What came out the other side is Joe Speaking: a real-time AI examiner for IELTS and CELPIP that hands you a band estimate, a transcript, a replay, and section-by-section feedback for about a dollar a session, against the $25 to $60 an hour a human tutor charges.
Underneath the exam mode sits the habit Mark taught him, recording your day, reviewing it, running the same topic again, comparing the takes. It was enough of a business to put his name on real paperwork. He registered Just Joe Technologies, tagline included: Building What Was Impossible Yesterday.
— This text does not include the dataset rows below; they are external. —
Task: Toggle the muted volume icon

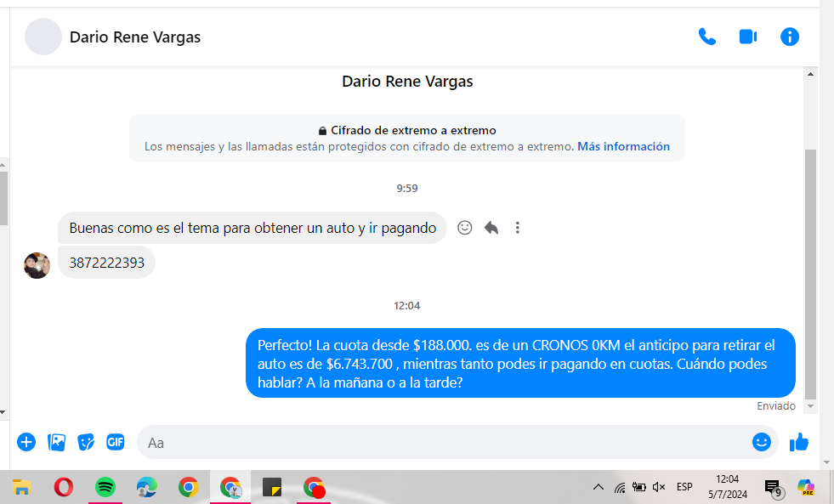Action: point(659,487)
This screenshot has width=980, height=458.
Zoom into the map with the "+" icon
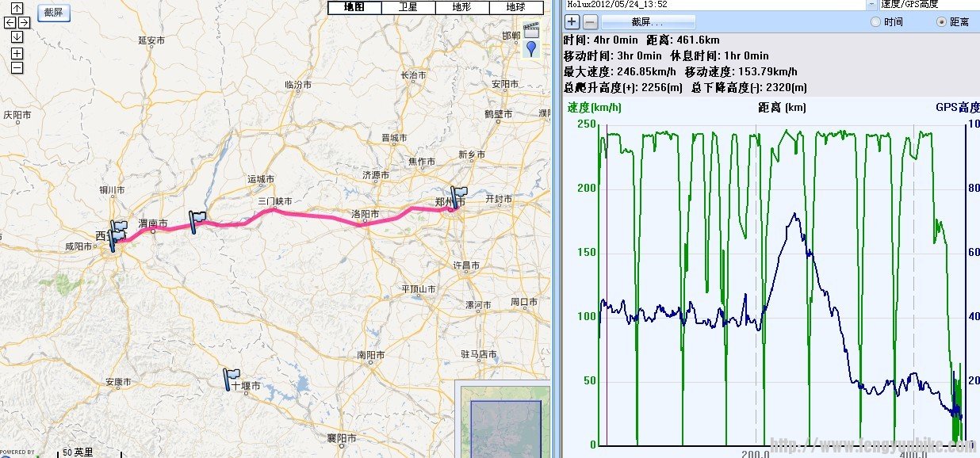[17, 52]
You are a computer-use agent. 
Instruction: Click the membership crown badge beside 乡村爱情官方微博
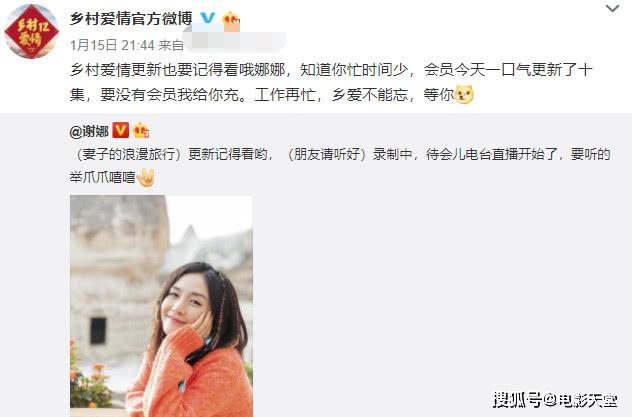coord(231,19)
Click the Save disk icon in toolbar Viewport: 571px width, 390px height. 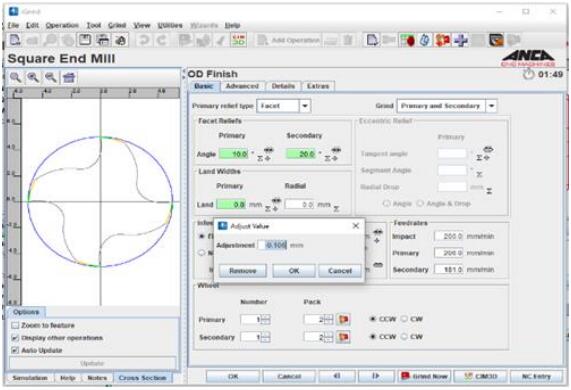(x=85, y=40)
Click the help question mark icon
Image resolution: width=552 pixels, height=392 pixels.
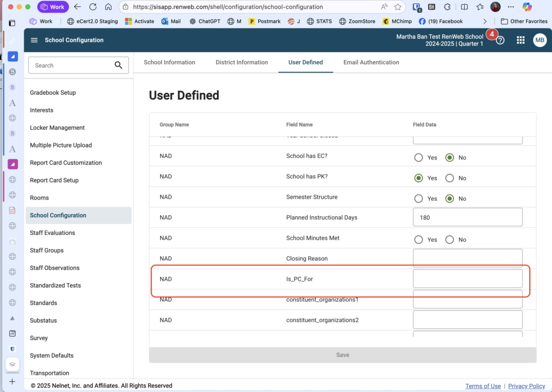click(500, 40)
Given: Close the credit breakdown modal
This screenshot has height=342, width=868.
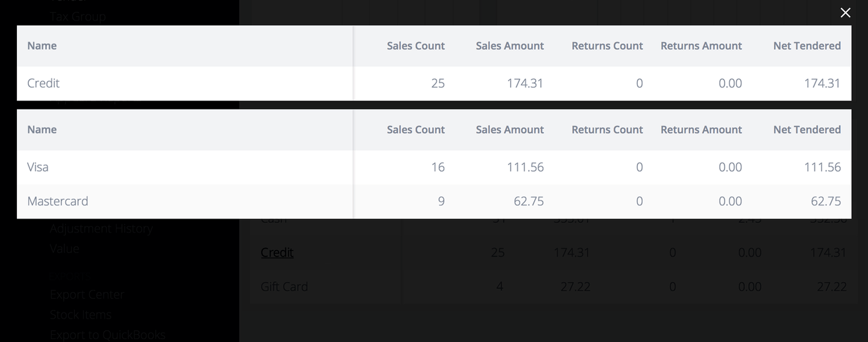Looking at the screenshot, I should 845,13.
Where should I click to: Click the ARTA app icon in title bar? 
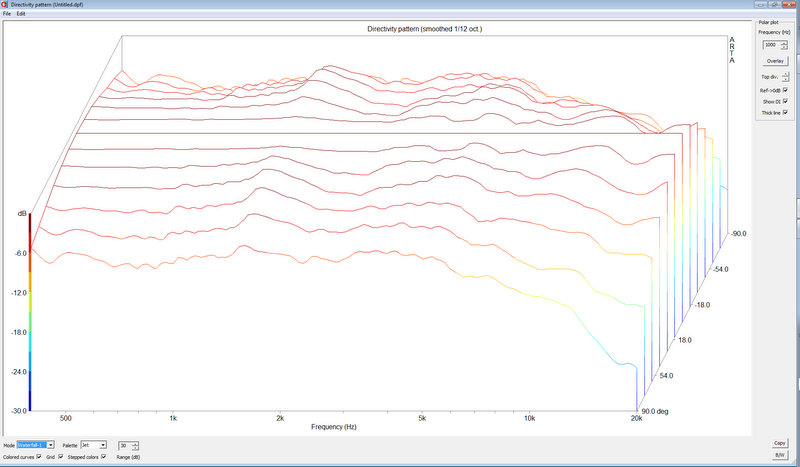pyautogui.click(x=5, y=4)

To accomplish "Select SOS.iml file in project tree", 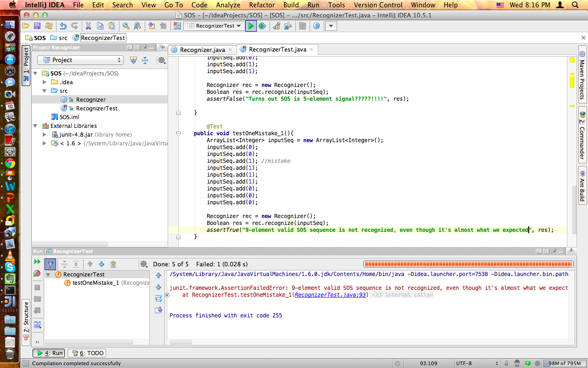I will point(69,117).
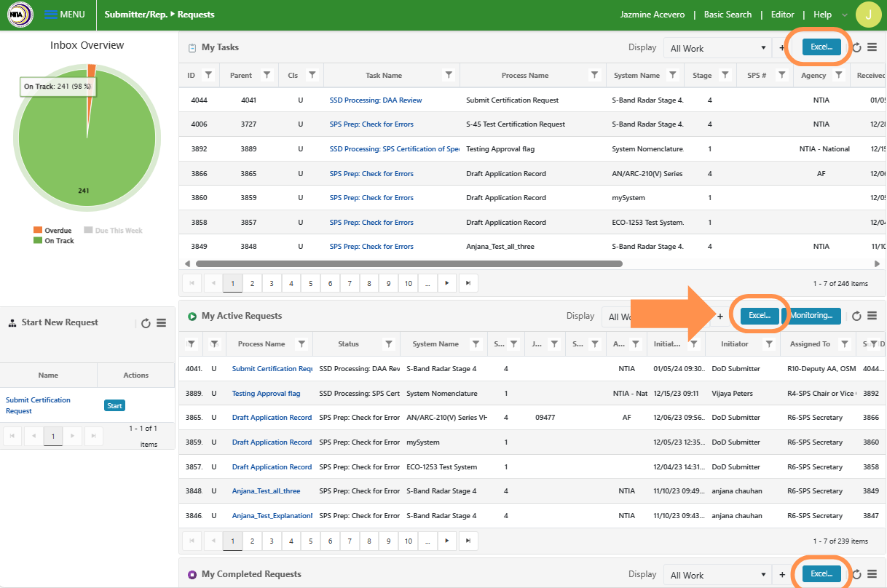Screen dimensions: 887x588
Task: Click the Start button for Submit Certification Request
Action: [x=114, y=405]
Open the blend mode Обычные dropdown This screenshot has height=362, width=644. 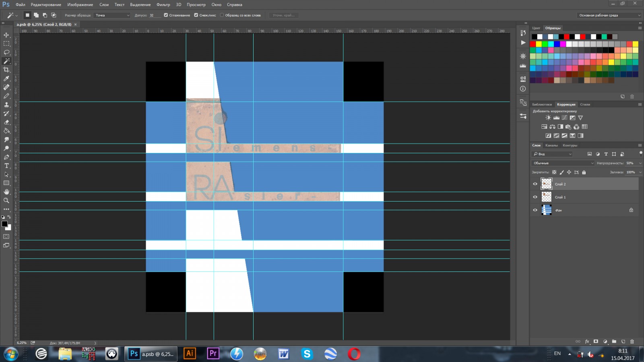563,163
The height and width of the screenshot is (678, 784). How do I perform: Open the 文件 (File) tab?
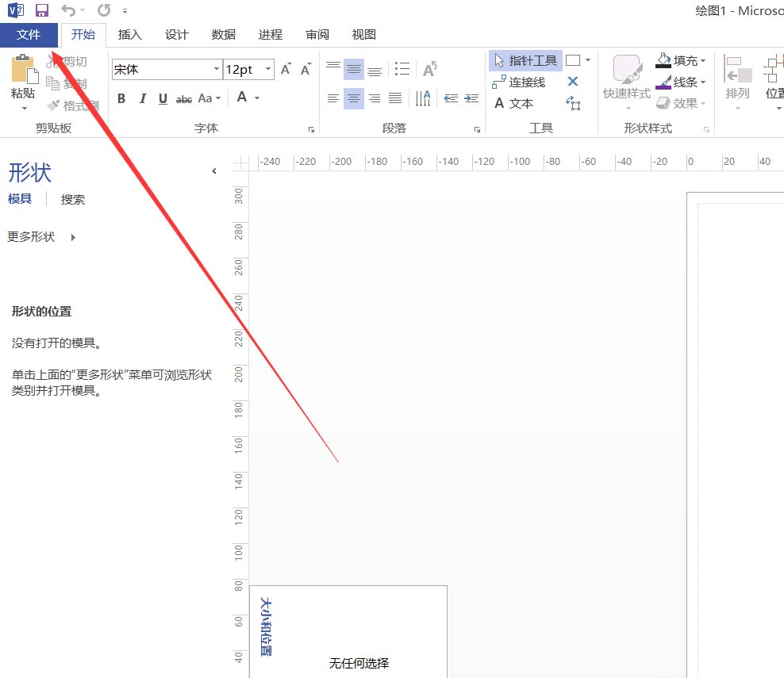point(29,35)
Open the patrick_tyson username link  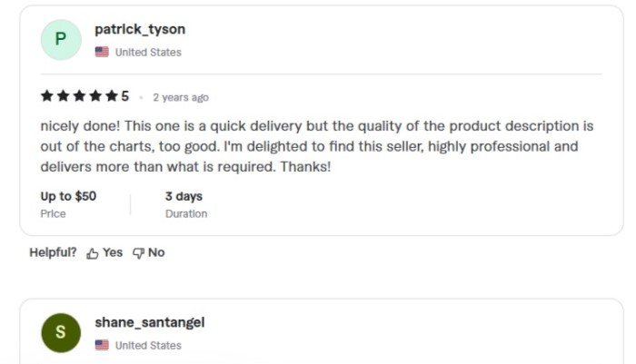140,30
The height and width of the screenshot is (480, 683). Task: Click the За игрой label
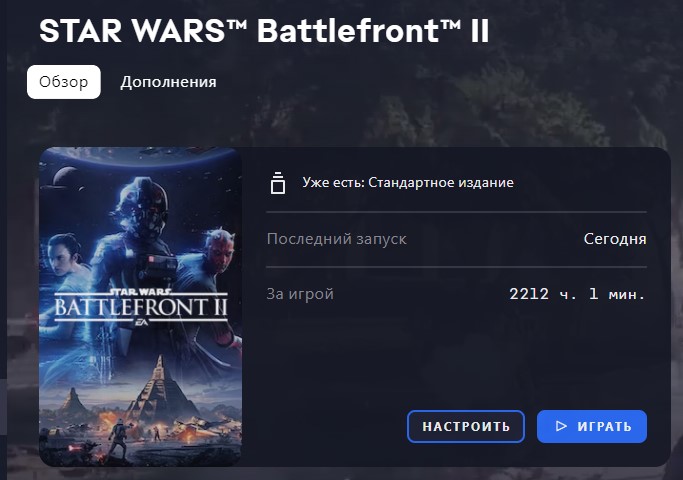[x=300, y=294]
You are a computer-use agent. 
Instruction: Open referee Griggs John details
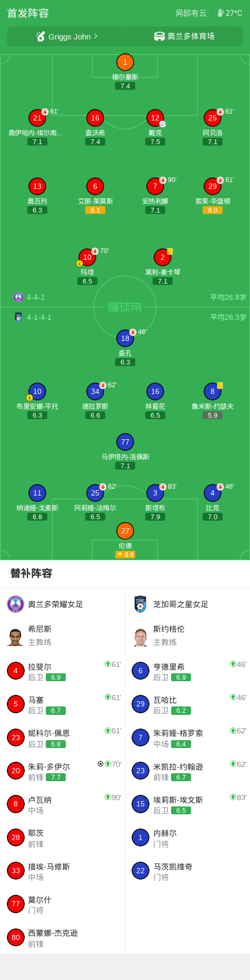click(x=66, y=36)
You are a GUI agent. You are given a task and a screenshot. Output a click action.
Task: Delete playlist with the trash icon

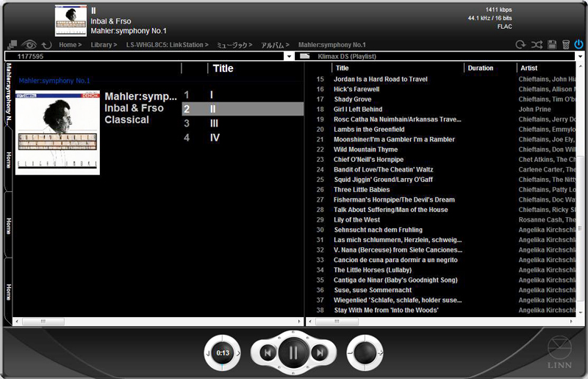click(565, 45)
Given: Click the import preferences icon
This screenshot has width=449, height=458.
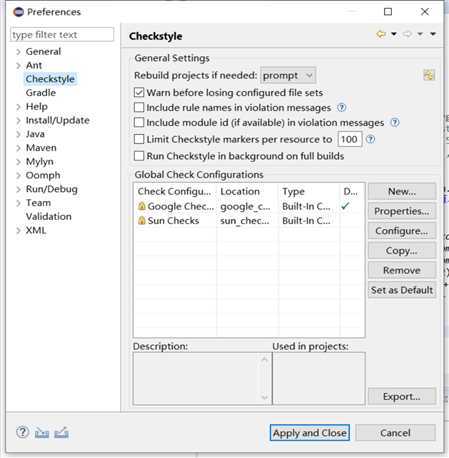Looking at the screenshot, I should pos(42,433).
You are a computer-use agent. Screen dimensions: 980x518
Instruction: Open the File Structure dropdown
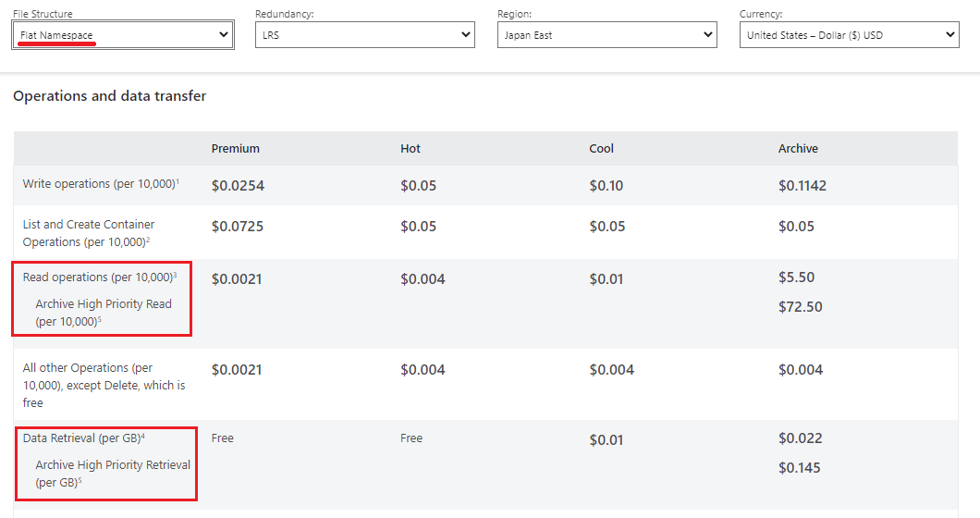(x=123, y=35)
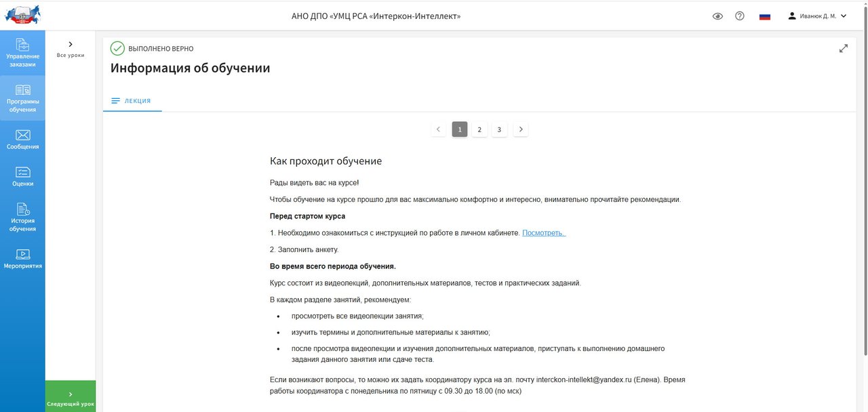Viewport: 868px width, 412px height.
Task: Click the next page arrow in pagination
Action: click(520, 129)
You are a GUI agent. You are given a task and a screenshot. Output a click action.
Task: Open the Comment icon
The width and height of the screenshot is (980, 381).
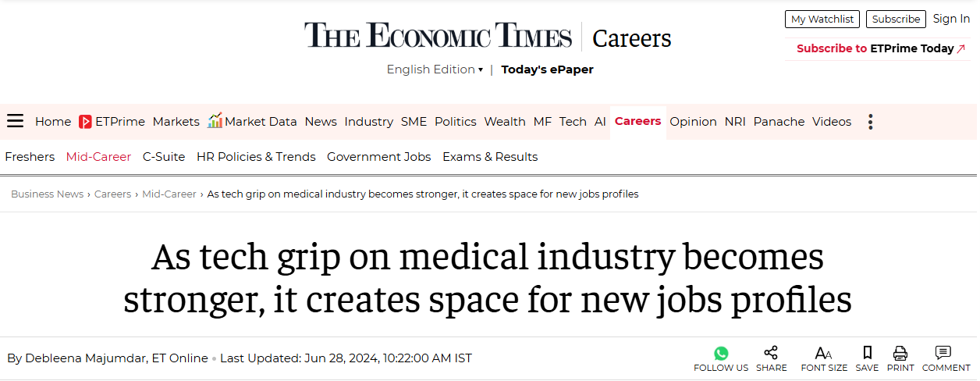(x=943, y=353)
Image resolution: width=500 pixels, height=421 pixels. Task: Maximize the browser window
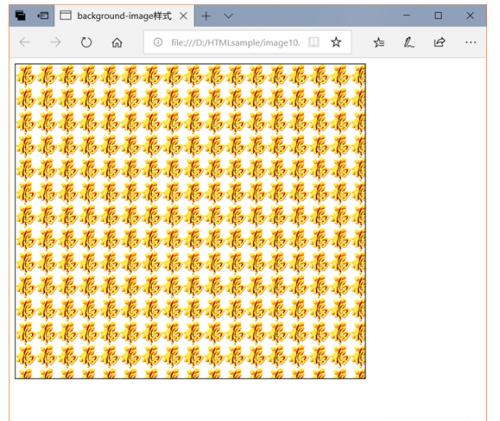click(x=438, y=15)
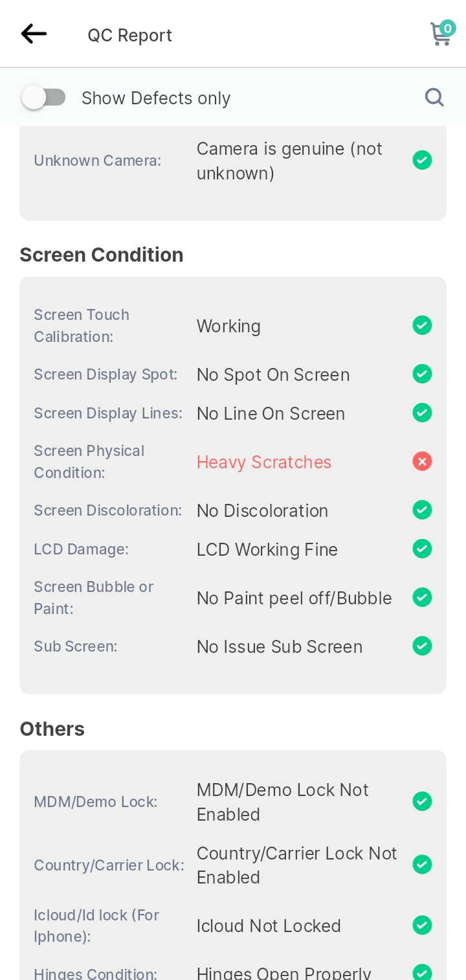466x980 pixels.
Task: Tap the search magnifier icon
Action: coord(434,97)
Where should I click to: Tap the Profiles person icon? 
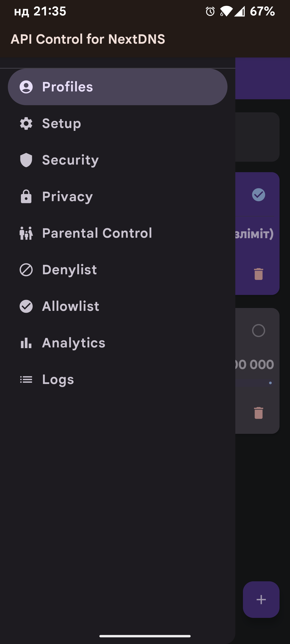(26, 87)
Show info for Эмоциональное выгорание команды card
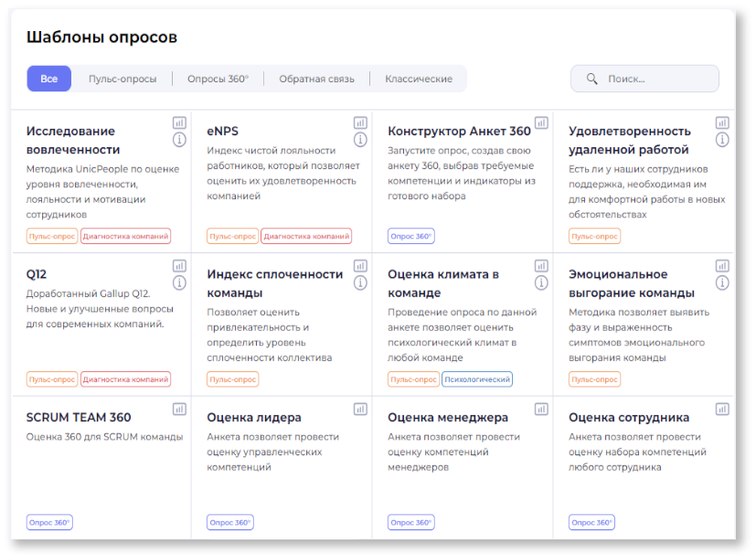The image size is (756, 555). pos(722,283)
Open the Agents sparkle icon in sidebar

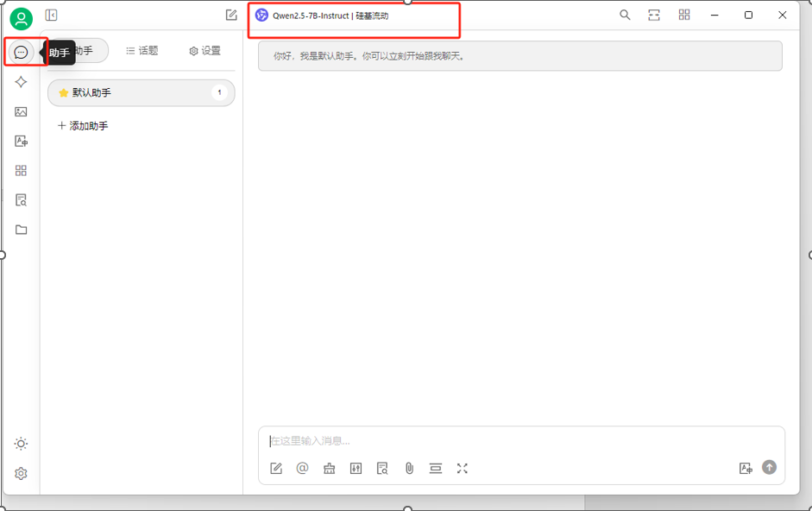[x=21, y=82]
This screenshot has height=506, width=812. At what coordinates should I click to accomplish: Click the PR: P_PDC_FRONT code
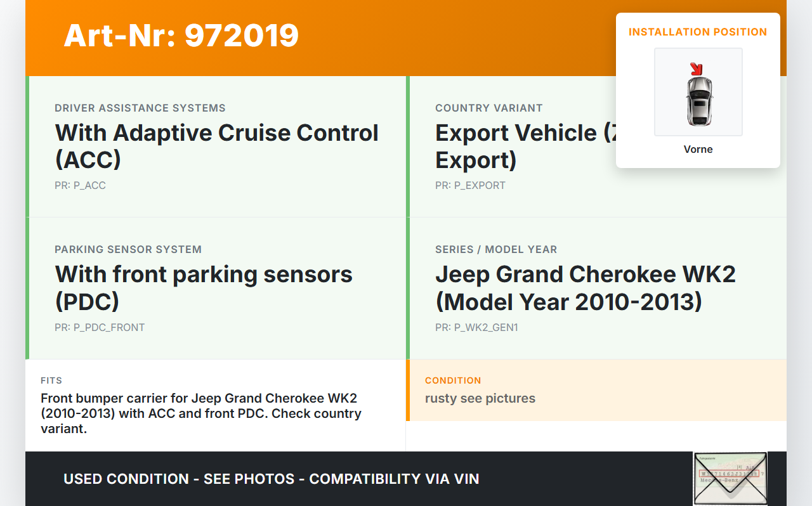(x=100, y=328)
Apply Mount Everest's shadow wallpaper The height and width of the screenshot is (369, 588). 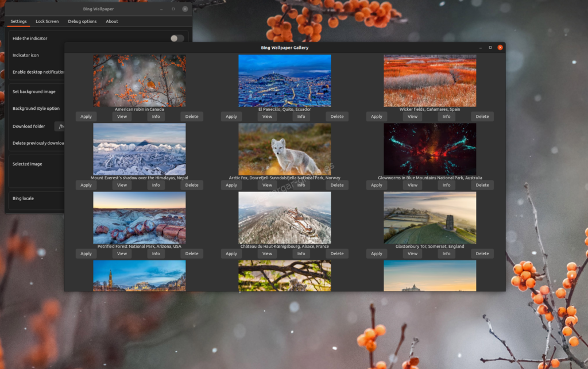(x=86, y=185)
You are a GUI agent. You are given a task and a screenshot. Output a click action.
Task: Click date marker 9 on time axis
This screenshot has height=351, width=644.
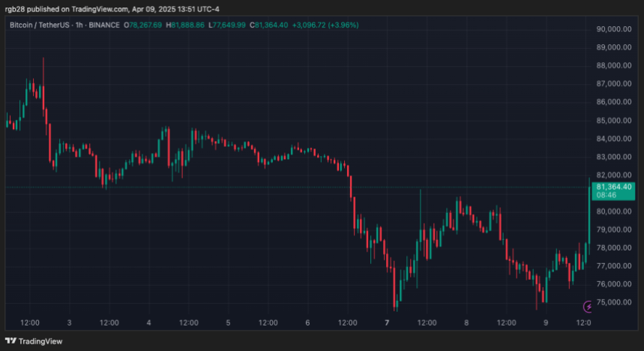tap(546, 323)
The number he had chased for years
In May, after months of rehearsing on software he had written himself, Joe sat the test and scored CLB 9 on his first attempt, the number he had carried around for years. He refuses to treat it as a finish line. The real target, he will tell you, lives outside any rubric: saying what he means, clearly and without fear, so people understand both his point and who he is.
That is the part worth sitting with. He still says his English is far from great and his app is firmly in alpha. He is not selling a tidy before-and-after. He is selling a method, and he happens to be its first and most honest test case.
What builders can learn from Joe

Be the market, not its observer
Joe never surveyed learners. He was the learner, which is exactly why he could feel it when the product was lying to him. That kind of judgment cannot be outsourced; it comes from needing the thing yourself.
Run on your own software
He practiced on Joe Speaking daily and earned his score with it. Using your product as its harshest user surfaces the truth faster than any round of customer interviews.
Ship the rough version in public
The open-sourced GPT was raw, and it still built him an audience of tens of thousands who were already waiting when the real app arrived. Those RedNote likes were also the fuel that kept him going on the hard nights.
Treat quitting as a tool
He walked away from the 2024 build on purpose, because the models were not ready, then moved the moment they were. Knowing when to wait is not the opposite of ambition.
Aim past the score
The line he borrowed from Mark runs under everything: it is not your band score that matters, it is how clearly you can say what you think and how confident you are while you say it.
“Language is for communication, not perfection. It goes beyond the test.”
Sell the loop, not the feature
His own bad habit, practicing without ever reviewing, told him where the value was hiding. He bet the company on repetition and feedback rather than on streaks and badges.